Objectives. There is a scarcity of outcome data regarding phase 1 trials for patientswith gynecologic malignancy. The objective of this study was to assess toxicity, clinical benefit and prognosticators in gynecologic oncology patients participating in phase 1 trials. Methods. All phase 1 oncology trials conducted at Albert Einstein Cancer Center from 1999 to 2010 were reviewed and extracted for relevant demographic and clinical data concerning patients with gynecologic malignancy. Cox-proportional and logistic regression modeling were used for multivariate analysis. Results. 120 distinct patients with gynecologic malignancy participated in 41 trials, constituting 30.6% of all phase 1 patients enrolled in the same time period. The median age is 59 years. Out of the 184 patients enrolled, 160 individual responses were evaluable. Seventeen DLT events (9.2%) occurred, including 1 (0.5%) treatmentrelatedmortality. There were 27.2% ≥ grade 3 hematologic and 24.4% non-hematologic toxicity.
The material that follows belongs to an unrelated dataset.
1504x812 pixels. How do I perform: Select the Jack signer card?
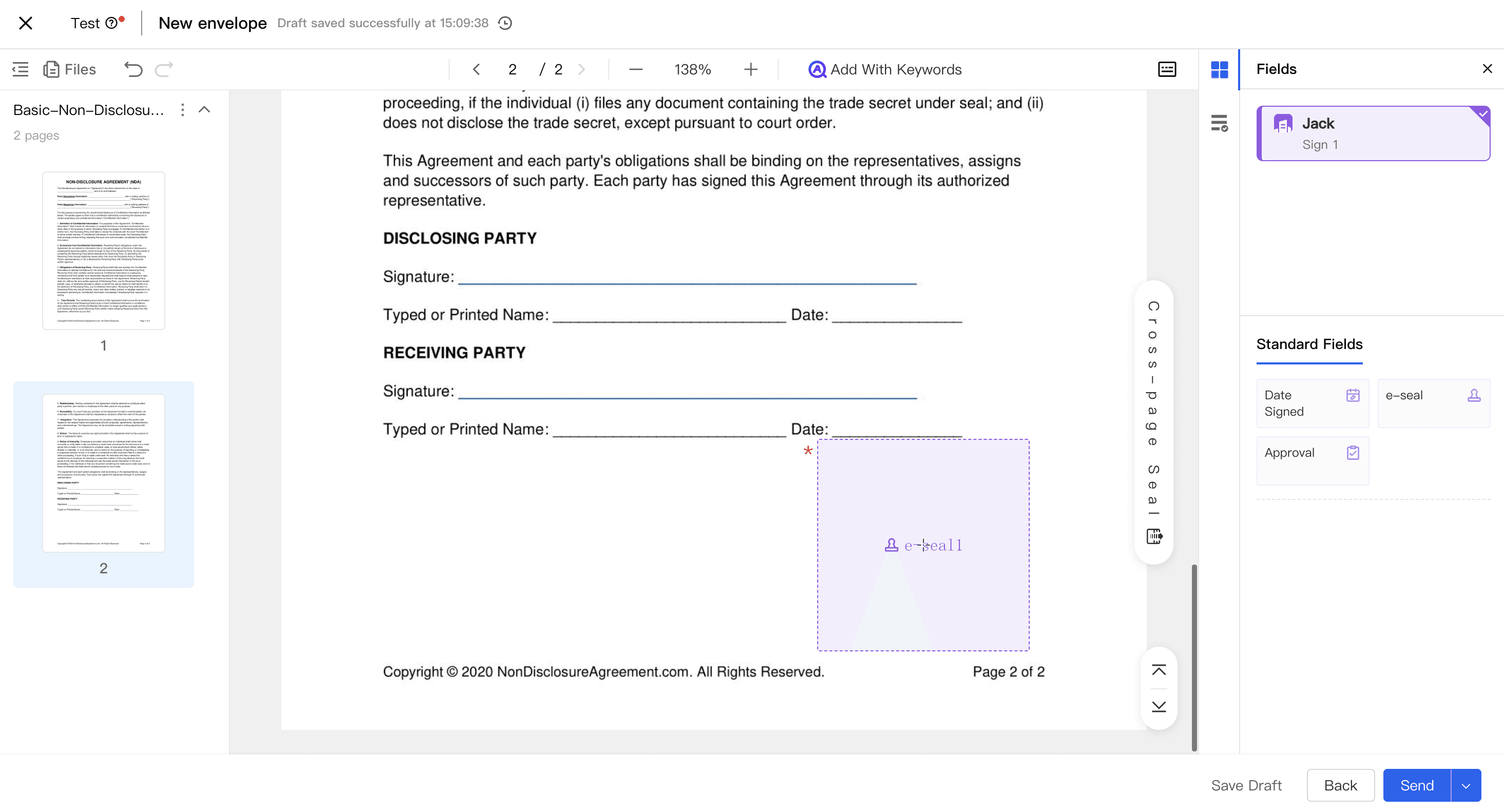(1373, 133)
Eighty patients had stable disease (SD, 50%), including 21.9% with SD ≥ 4 months, 11 (6.3%) with partial response (PR), and 3 (1.9%) achieving complete response (CR). The clinical benefit rate (CBR = SD + CR + PR) was 58.1%. Albumin (Alb) ≤ 3.5 g/dL and abnormal ANC were independent negative prognosticators of survival. We also found a continuous correlation between changes in Albumin (p = 0.02) and LDH (p = 0.02) and odds of achieving CBR ≥ 4 month. Conclusions. Our clinical outcome and safety data suggested that phase 1 trials may be a reasonable option for patients with advanced and recurrent gynecologic cancer. The potential prognosticators identified should be further validated in larger trials.